Fine art and live music draw crowds to BYU’s Museum of Art for “Art After Dark” on several nights during fall and winter semesters. The event proves high art doesn’t necessarily mean highbrow.
The museum opens its doors for a Friday night once a month from 7 to 10 p.m. The event theme always comes from an exhibit, and the museum invites a live music act and provides refreshments that fit the theme. The event allows people to socialize, see art up close and have a good time.
Art After Dark dates back several years, but attendance has recently increased enormously. The September event pushed 2,000 people, impressive for an on-campus non-sport event taking place on a Friday night.
Museum educator Philipp Malzl said Art After Dark has been effective at accomplishing its purpose. The MOA hired an independent group to take surveys at the September event, to measure how visitors were reacting. Most people said they were at the event for the art, entered multiple galleries and spent considerable time doing the activities.
Impressively, every single person surveyed said they would recommend the event to friends, Malzl said.
Malzl said these results were encouraging, especially because of the museum’s focus demographic of the student body.
“We just want people who are experiencing higher education to incorporate cultural events into their lives,” Malzl said. “I think people are always surprised at what an enriching, exciting and happening place this is.”

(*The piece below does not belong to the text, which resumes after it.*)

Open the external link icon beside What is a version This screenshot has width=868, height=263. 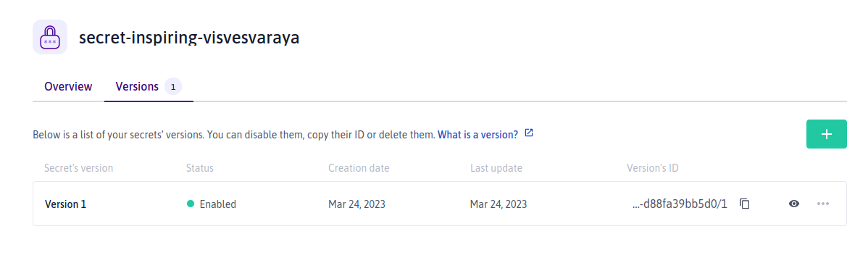click(x=529, y=133)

MOA marketing and PR manager Kylie Brooks said Art After Dark is a good channel for spreading awareness about the museum and advancing community outreach.
“We as a museum are open because we want you to be in here with us,” Brooks said. “The whole museum plan is to introduce people to artwork, and Art After Dark provides the first step in doing that.”
Brooks said art museums often seem inaccessible to people who aren’t well acquainted with fine art. The fun atmosphere at Art After Dark provides the impetus needed to get people in the door, and resources like printed gallery guides dissipate much of the intimidation.
Art After Dark helps students discover art on a deeper level, Brooks said.
“If you aren’t a humanities major, it can sometimes feel awkward or strange just walking into an art museum without anything to do,” Brooks said. “This is a way to take that away, make it fun.”
Past events have included jazz ensembles, spontaneous dancing in the gallery and visits from living artists to talk about their work. Guests are free to socialize, explore all five galleries and come and go as they please.
Free gallery guides provide an objective and help start conversations at the featured exhibit. Questions on the guide invite people to find works they connect with by reminding them of childhood, instilling hope, etc.
Last week’s Art After Dark, on Oct. 21, featured contemporary exhibit “Rebecca Campbell: The Potato Eaters.” Artist Campbell attended the event and talked about her exhibit, which showcased nostalgic themes from her childhood. Oskar and Julia, an acoustic duo from Salt Lake, performed live music.
Madeline Duffy, a student employee who helps with museum events, said her favorite part about Art After Dark is the “electric atmosphere.” She said visitors are always amazed by the delicious food and the “Plexus no. 29” rainbow installation, and they often debate which piece of art they’d most like to take home.
Duffy’s advice to students is to have fun at Art After Dark with a date or friends, then come back later to absorb the art. It’s often difficult to read labels and spend time on each piece when the crowd is so large, Duffy said.
Malzl said coming back later doesn’t seem to be a problem for most Art After Dark guests.
“I think everyone who gives it a try and comes will go away saying ‘I have to come back. This was amazing event’,” Malzl said.
The next Art After Dark event will take place on Friday, Nov. 11, from 7-10 p.m.